One of the best-known of Barham’s ‘Ingoldsby Legends’ (1840) reaches its dramatic climax in the hamlet of Acol, in the precipitous chalk pit whose present use as the ‘Smuggler’s Leap Residential Caravan Site’ reflects the legend’s title. The legend tells the story of the pursuit of a gang of smugglers, carrying newly landed contraband gin and lace, by a party of Customs men. Their senior officer, Exciseman Gill, is so determined to catch the leader, Smuggler Bill, that he unwittingly makes a pact with the devil, who gives him his own horse. The mad pursuit ends at the Acol chalk pit where both men plunge to their death.

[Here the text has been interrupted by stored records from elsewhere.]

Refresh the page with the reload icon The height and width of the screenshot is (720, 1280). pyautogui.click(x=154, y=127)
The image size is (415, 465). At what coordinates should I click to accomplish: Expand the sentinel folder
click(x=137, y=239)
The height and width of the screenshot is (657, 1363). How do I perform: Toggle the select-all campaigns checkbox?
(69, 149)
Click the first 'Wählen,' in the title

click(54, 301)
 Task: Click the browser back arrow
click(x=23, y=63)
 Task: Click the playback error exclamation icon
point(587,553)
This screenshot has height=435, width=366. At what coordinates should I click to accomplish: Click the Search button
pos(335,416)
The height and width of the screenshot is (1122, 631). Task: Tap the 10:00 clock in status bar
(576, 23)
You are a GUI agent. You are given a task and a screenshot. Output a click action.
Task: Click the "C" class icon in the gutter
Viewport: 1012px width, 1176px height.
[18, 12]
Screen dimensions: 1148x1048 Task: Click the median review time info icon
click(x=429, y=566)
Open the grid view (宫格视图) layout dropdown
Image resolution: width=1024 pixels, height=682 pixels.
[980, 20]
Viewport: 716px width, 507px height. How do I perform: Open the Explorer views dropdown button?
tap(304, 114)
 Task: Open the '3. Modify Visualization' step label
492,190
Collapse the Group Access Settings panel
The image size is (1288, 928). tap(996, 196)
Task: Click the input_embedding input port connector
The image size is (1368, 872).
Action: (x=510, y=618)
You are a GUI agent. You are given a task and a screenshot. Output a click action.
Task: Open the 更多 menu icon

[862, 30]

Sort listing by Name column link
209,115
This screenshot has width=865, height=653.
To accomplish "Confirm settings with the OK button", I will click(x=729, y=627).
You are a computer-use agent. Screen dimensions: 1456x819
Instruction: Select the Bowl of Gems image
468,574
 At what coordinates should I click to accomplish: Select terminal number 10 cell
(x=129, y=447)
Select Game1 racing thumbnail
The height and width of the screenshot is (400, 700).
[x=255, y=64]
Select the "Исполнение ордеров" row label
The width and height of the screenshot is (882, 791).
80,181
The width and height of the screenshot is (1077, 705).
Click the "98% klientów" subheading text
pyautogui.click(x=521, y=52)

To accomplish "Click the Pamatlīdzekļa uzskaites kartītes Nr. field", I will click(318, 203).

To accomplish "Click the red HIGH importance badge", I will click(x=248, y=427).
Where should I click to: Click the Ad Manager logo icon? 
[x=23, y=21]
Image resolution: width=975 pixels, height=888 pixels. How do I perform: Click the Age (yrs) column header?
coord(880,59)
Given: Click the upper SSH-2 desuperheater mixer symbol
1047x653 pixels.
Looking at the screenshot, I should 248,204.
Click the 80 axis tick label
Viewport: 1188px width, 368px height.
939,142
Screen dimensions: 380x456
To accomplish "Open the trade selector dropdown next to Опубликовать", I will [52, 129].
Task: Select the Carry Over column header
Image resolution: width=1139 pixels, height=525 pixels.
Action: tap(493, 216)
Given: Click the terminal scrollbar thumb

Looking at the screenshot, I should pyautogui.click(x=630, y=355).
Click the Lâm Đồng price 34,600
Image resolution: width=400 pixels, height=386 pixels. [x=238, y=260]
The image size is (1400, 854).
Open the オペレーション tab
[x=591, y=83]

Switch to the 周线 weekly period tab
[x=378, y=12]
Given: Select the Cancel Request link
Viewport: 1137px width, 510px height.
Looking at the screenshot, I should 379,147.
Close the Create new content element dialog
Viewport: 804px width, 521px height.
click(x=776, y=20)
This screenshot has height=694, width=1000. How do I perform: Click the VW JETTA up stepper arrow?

Such was the notoriety of the place that Barham related how the enterprising locals vied with each other to take the credulous tourist by trap from Margate pier for a ‘three shilling drive’ to give them ‘a peep at that fearful chalk pit’.


Quotations

Smuggler Bill, he looks behind,
And he sees a Dun horse come swift as the wind,
And his nostrils smoke, and his eyes they blaze
Like a couple of lamps on a yellow post-chaise!
Every shoe he has got appears red hot;
And sparks round his ears snap, crackle, and play,
And his tail cocks up in a very odd way,
Every hair in his mane seems a porcupine’s quill,
And there on his back sits Exciseman Gill,
Crying ‘Yield thee! Now yield thee, thou smuggler Bill!’
…The dapple-grey mare made a desperate bound
When that queer Dun horse on her flank she found,
Alack! And alas! On what dangerous ground!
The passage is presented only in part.